Radformation Blog

Carbon Ion Therapy | Radformation

Written by Carly Showalter | Jul 8, 2020 4:00:00 AM
The use of heavy ions, such as carbon, in radiation therapy has seen a recent rise in interest due to potential dose deposition and radiobiological advantages compared to photon based therapy. Despite carbon ion therapy having been discovered in the United States in the 1970s, it’s been absent in North America since then. Only in November of 2019 did Mayo Clinic announce their plans to build a facility with Hitachi Limited of Japan. The Jacksonville, Florida facility will feature a proton center as well, with the carbon ion portion planned to open sometime after 2025. The integrated oncology center will allow for carbon ion therapy research, including multi-modality treatment trials.

 

Arguments for carbon ion therapy

As in proton therapy, carbon ions demonstrate the Bragg peak phenomenon in tissue, with a majority of their energy being deposited at depth. This is especially advantageous in reducing the dose given to normal tissue beyond the tumor volume. Carbon ion beams also have a smaller lateral penumbra, which helps to limit dose to the surrounding tissue when compared to a typical photon beam.

An advantage of carbon ion therapy is that its typical fractionation schemes involve hypofractionation, allowing for shorter courses of radiation therapy. For patients, fewer fractions means less travel and lower opportunity costs of treatment. For departments, courses become more efficient, allowing for increased throughput. Clinical trials have found that the overall treatment time could be significantly reduced with acceptable toxicities.

From the radiobiological perspective, carbon ions confer a number of benefits:

  • Decreased oxygen enhancement ratio (OER)
  • Diminished capacity for sublethal or potentially lethal damage repair
  • Reduced cell cycle-dependent radiosensitivity

These factors aid in the treatment of tumors that are typically identified as radioresistant. These combined radiobiological advantages result in more cell killing within the tumor and hence more tumor control. With higher RBE and LET, carbon ions increase cell killing compared to photon therapy to maximize tumor control while decreasing toxicity to normal tissue. 

Clinical Benefit

Clinical research has begun to reinforce the potential benefits of carbon ion therapy. In a trial for patients with bone and soft tissue sarcomas, good local tumor control was achieved, even in large and unresectable tumors. The boon here is that this subset of patients may not tolerate surgery or not qualify for surgery due to tumor size. At one year post-treatment, the local control rate was 88% and at three years, 71%. It was also found in these patients that there were relatively high survival rates: 82% at one year and 46% at three years post-treatment. In a different study involving bulky sacral chordoma tumors, results showed an 86% local control rate at five years and an overall survival rate of 88% at five years.
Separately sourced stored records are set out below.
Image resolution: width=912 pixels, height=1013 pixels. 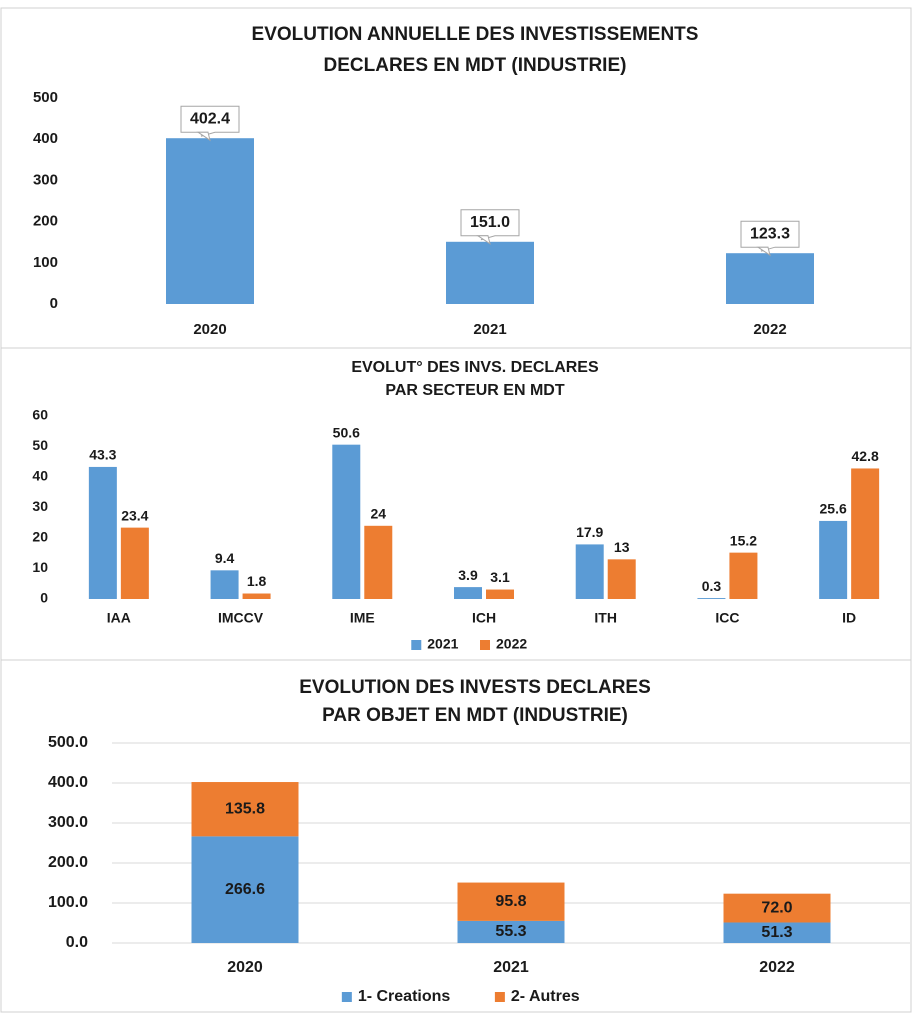 What do you see at coordinates (46, 262) in the screenshot?
I see `y-tick-label: 100` at bounding box center [46, 262].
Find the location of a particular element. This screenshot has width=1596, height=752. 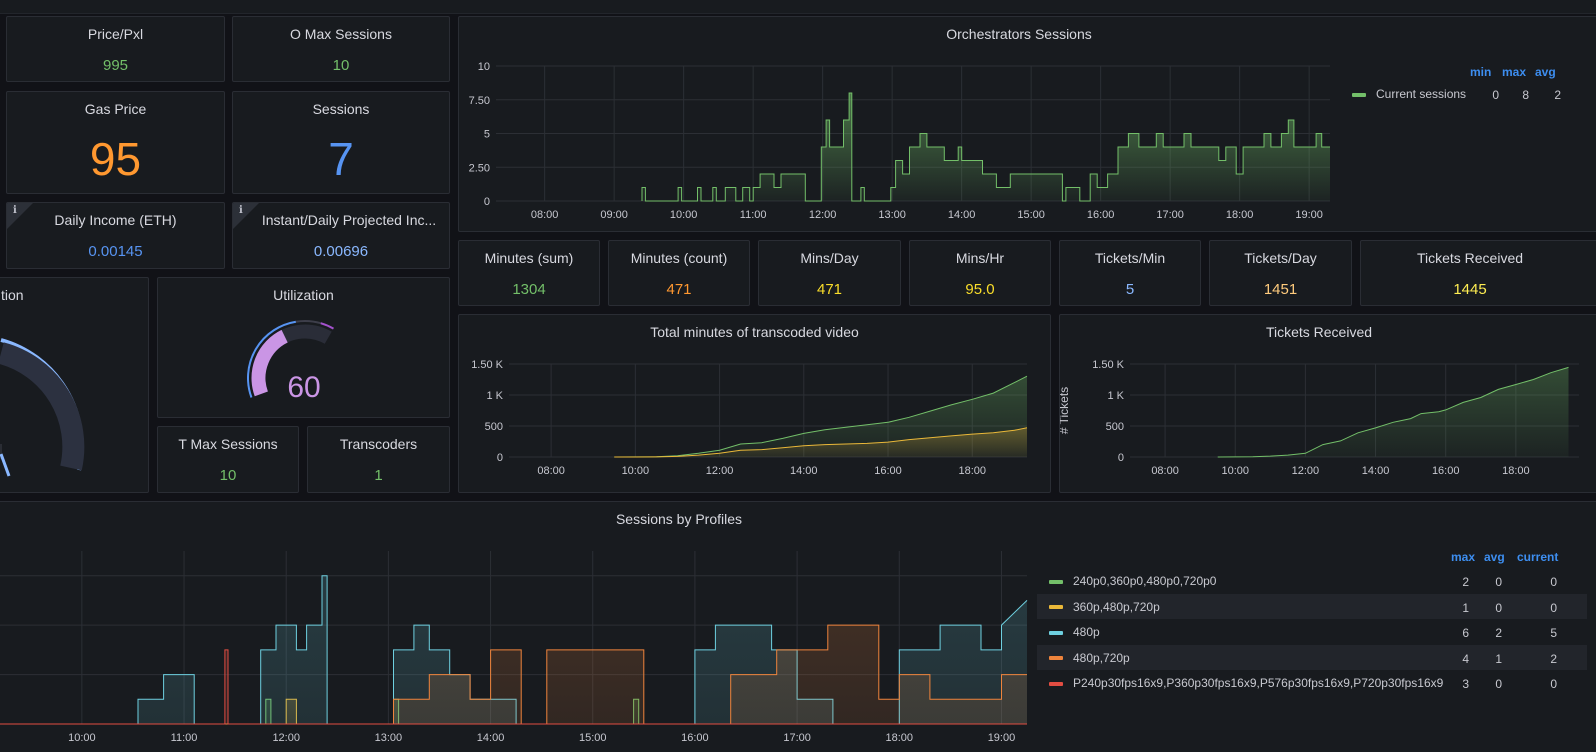

utilization-panel: Utilization 60 is located at coordinates (304, 348).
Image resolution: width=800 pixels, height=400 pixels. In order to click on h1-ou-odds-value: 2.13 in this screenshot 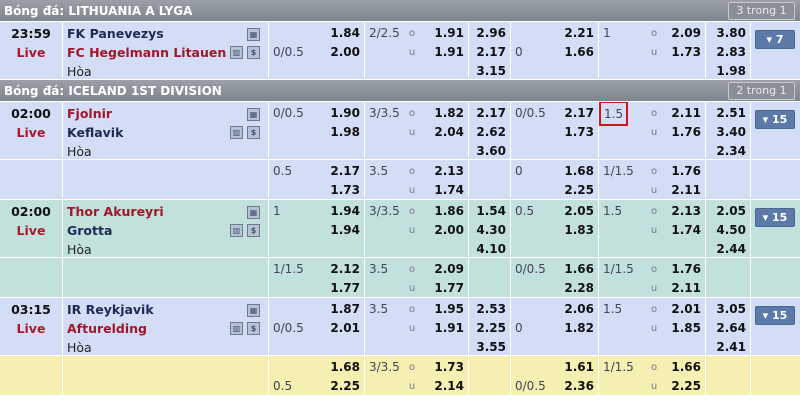, I will do `click(686, 211)`.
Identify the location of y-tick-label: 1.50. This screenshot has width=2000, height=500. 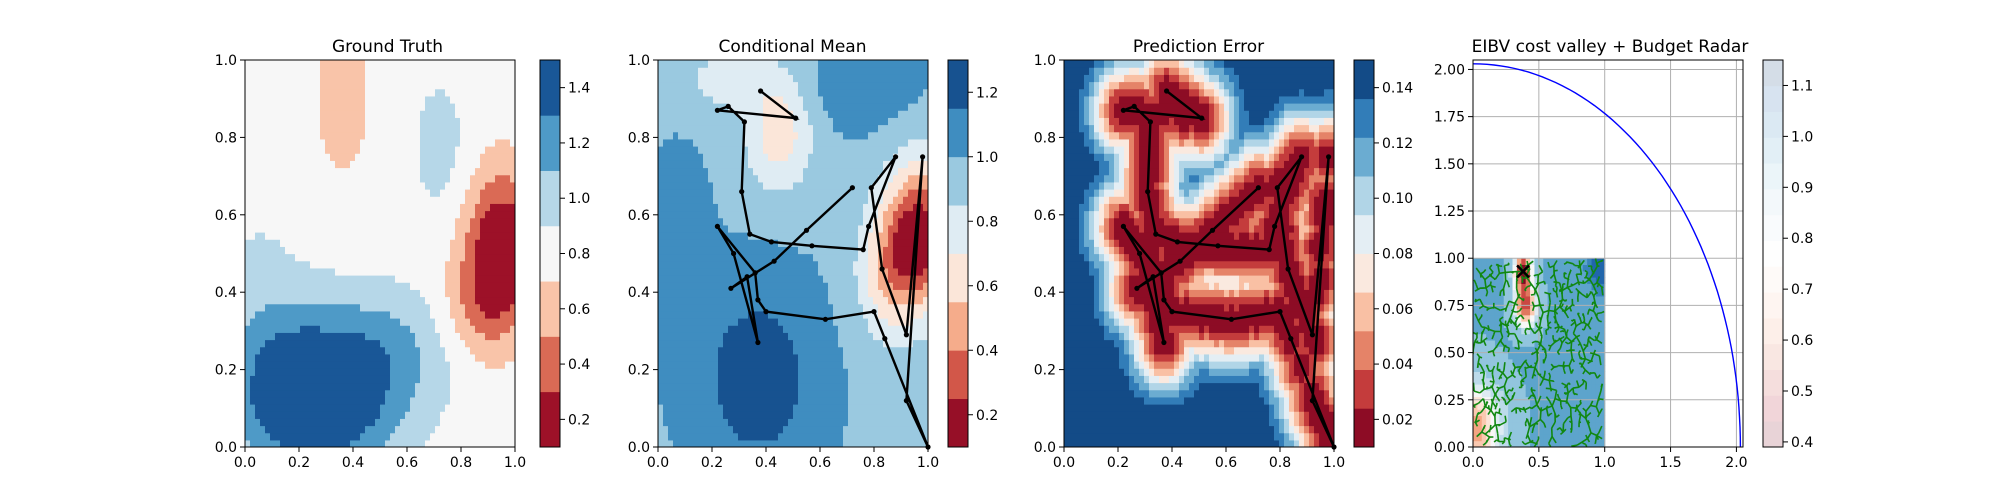
(1450, 165).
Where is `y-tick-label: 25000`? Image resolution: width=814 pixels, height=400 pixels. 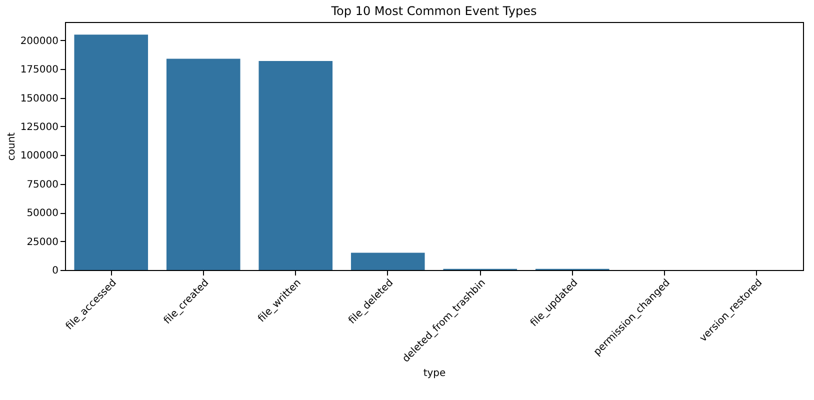
y-tick-label: 25000 is located at coordinates (42, 242).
Schalff, et al. have compiled data comparing favorable clinical results using carbon ion therapy versus standard-of-care results for a number of treatment sites:

Potential pitfalls

Despite the clear benefits of heavy-ion therapy, radiation therapy with carbon ions requires complex equipment, a synchrotron, and additional shielding. Building and maintaining the equipment needed is extremely expensive, approximately twice the cost of a proton facility, a drawback that has prevented investment in this treatment modality to date. So while carbon ion therapy has been shown in prospective trials and clinical outcomes to be effective for certain tumor types, there is still legitimate debate on the role it will play in the future of radiation therapy given the high barrier of entry and ongoing operation costs. With cost barriers for constructing new carbon ion facilities, there have been very few clinical trials that provide valuable clinical information for treatment options.

 

Conclusion

Carbon ion therapy is receiving recent attention for its potential role in cancer care. If ongoing clinical trials continue to show clinical benefit, it is possible that this technique will continue to gain traction, perhaps even within the United States. However, in spite of positive outcomes, the efficacy of carbon ion therapy must be such that the benefits outweigh the associated costs of construction, implementation, and maintenance of the technology.